During your presentation, the TA may interrupt, ask questions, provide or ask for clarifying comments, point out flaws or counterexamples. Usually this can be taken as an indication that either you haven't made things clear, or that there is an error. It might also be that you've assumed too much of the battle-weary TA. In any case, don't panic, just answer the questions... think of it as a tutoring session.
Part of the value is that you can get immediate, real-time feedback on your solutions. However, you also will likely find out that there are errors in your solution, you overlooked some cases, your proof is outright wrong, whatever.
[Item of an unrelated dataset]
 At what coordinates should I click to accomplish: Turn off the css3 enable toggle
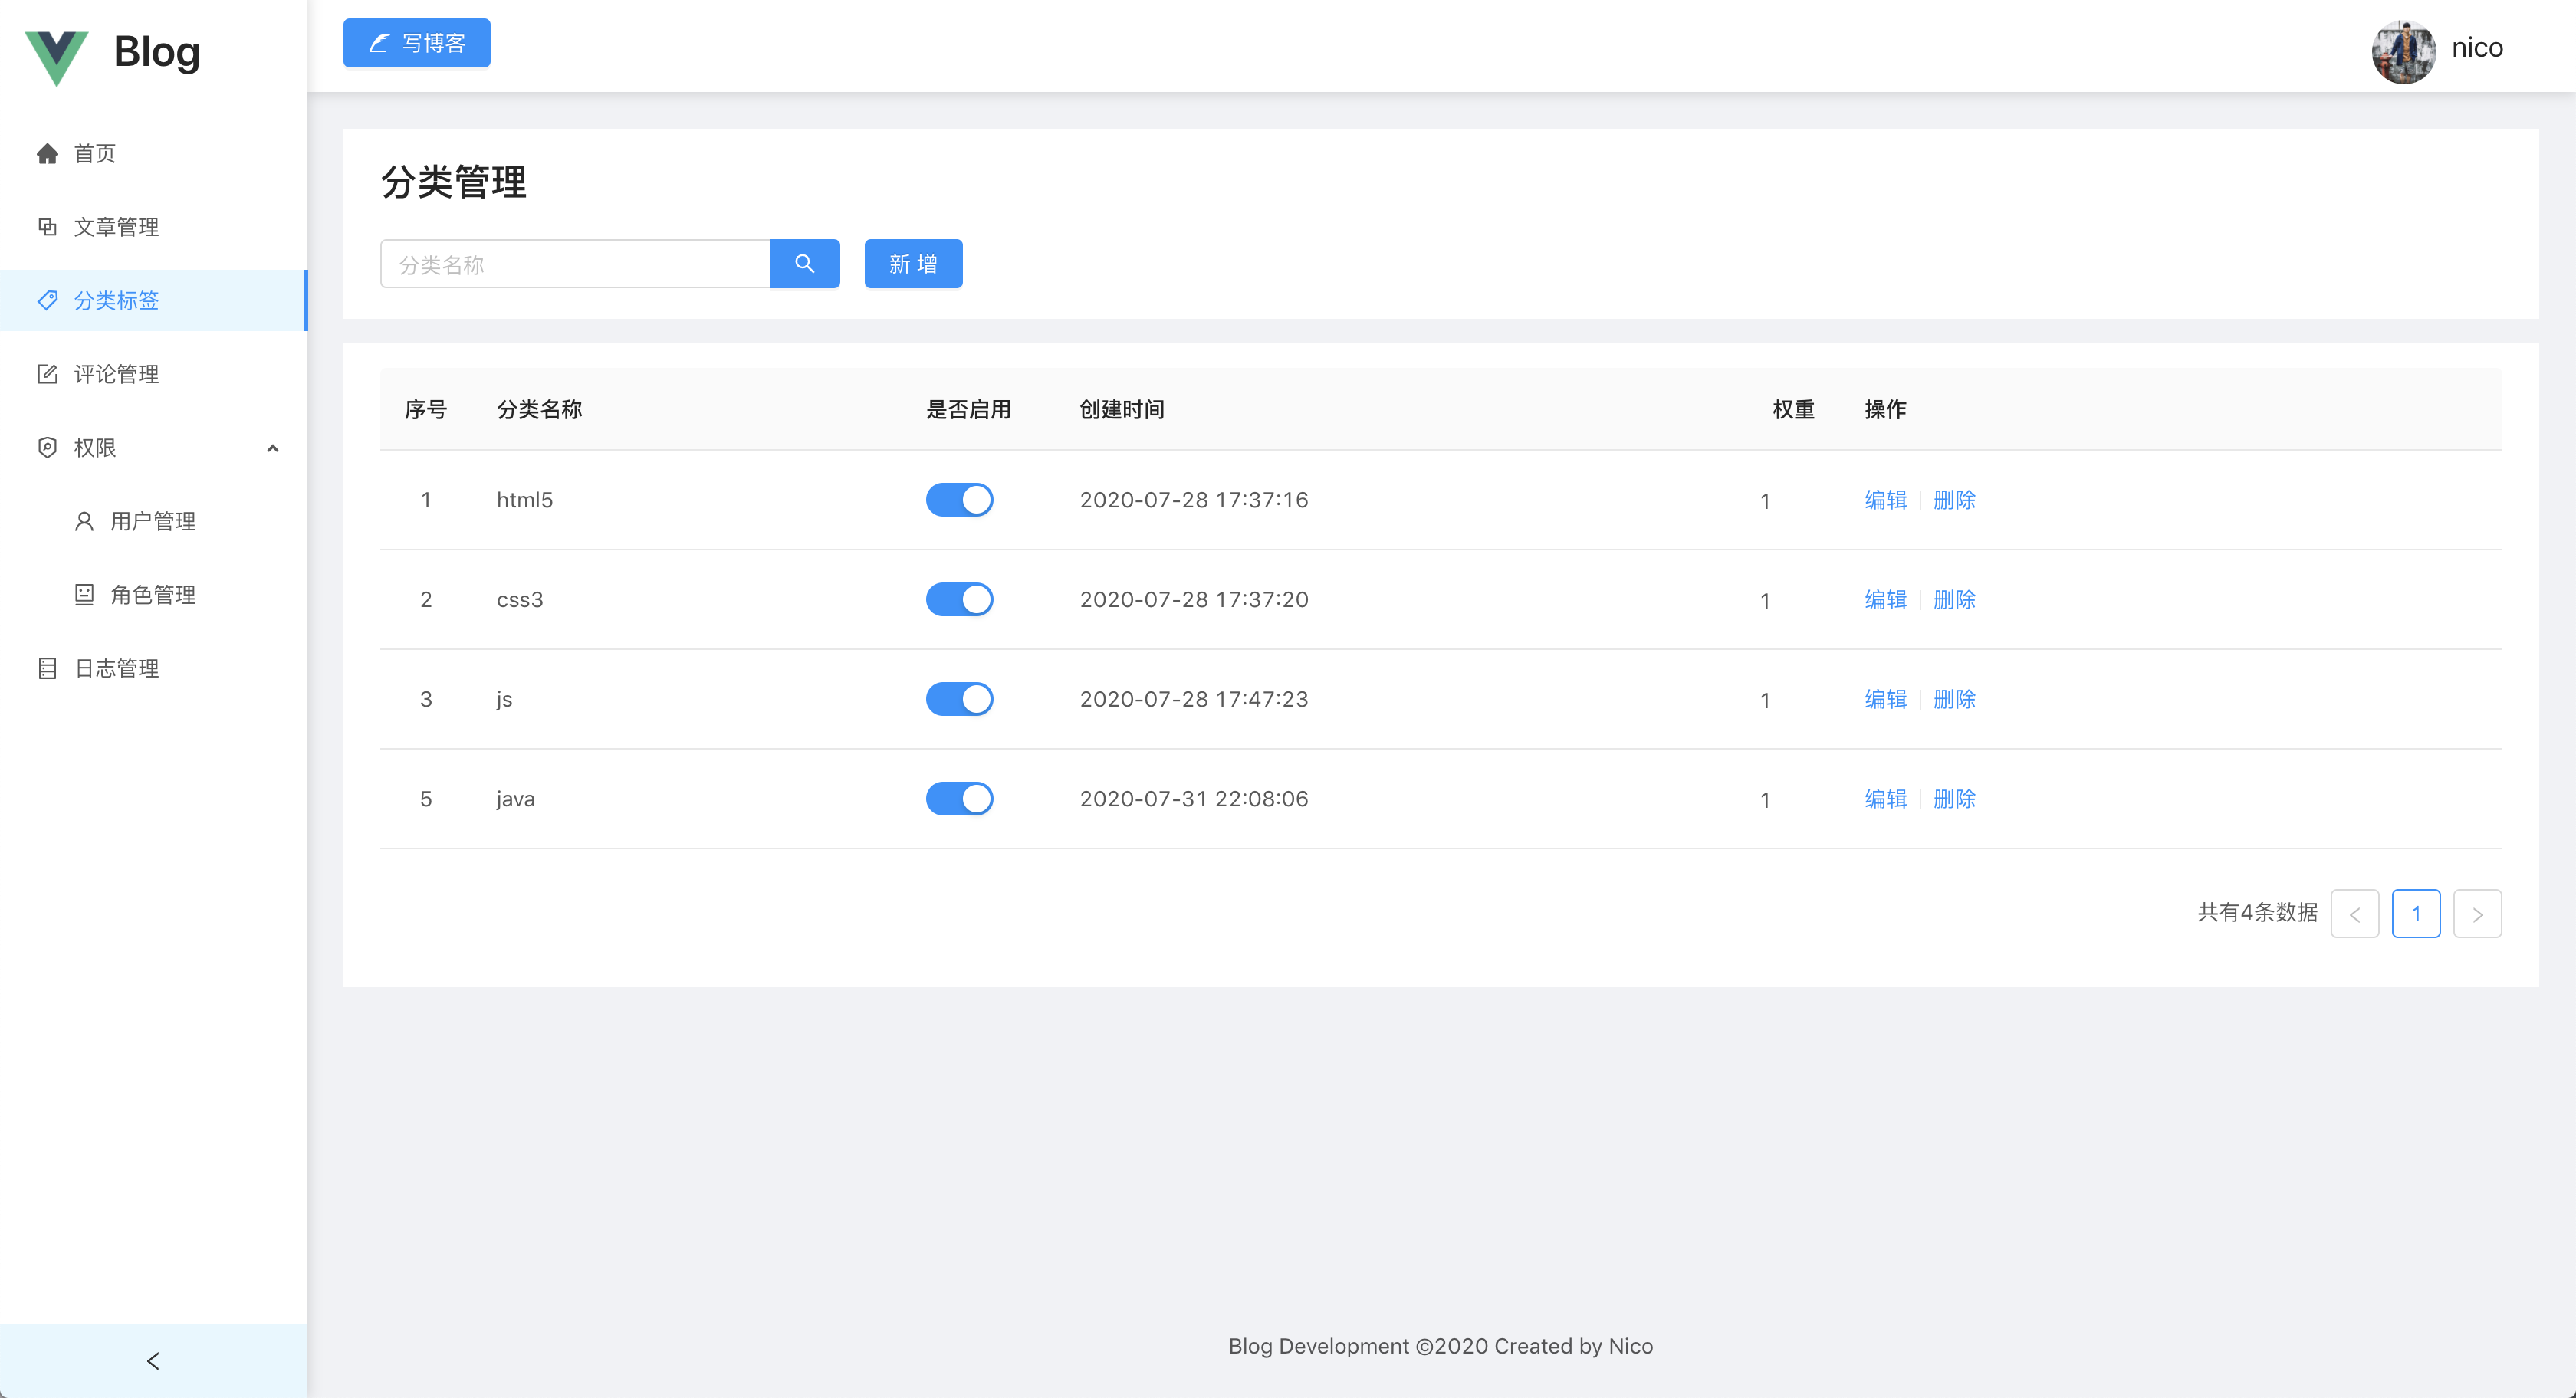(959, 600)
Within reason, the TA will allow you to react and modify your solutions. However, only full points for content will be awarded when the initial solution presented was correct. Yes, we realize that this gives oral presentation an advantage over written. Yes, we realize that after we say it evens out you'll point out that because your group number is even (or odd), the luck of the draw made this unfair. No, we do not care, because allowing for this interaction is probably quite beneficial in the learning process, and to simply say "nope, wrong. move on" would blow some really good teaching/learning moments.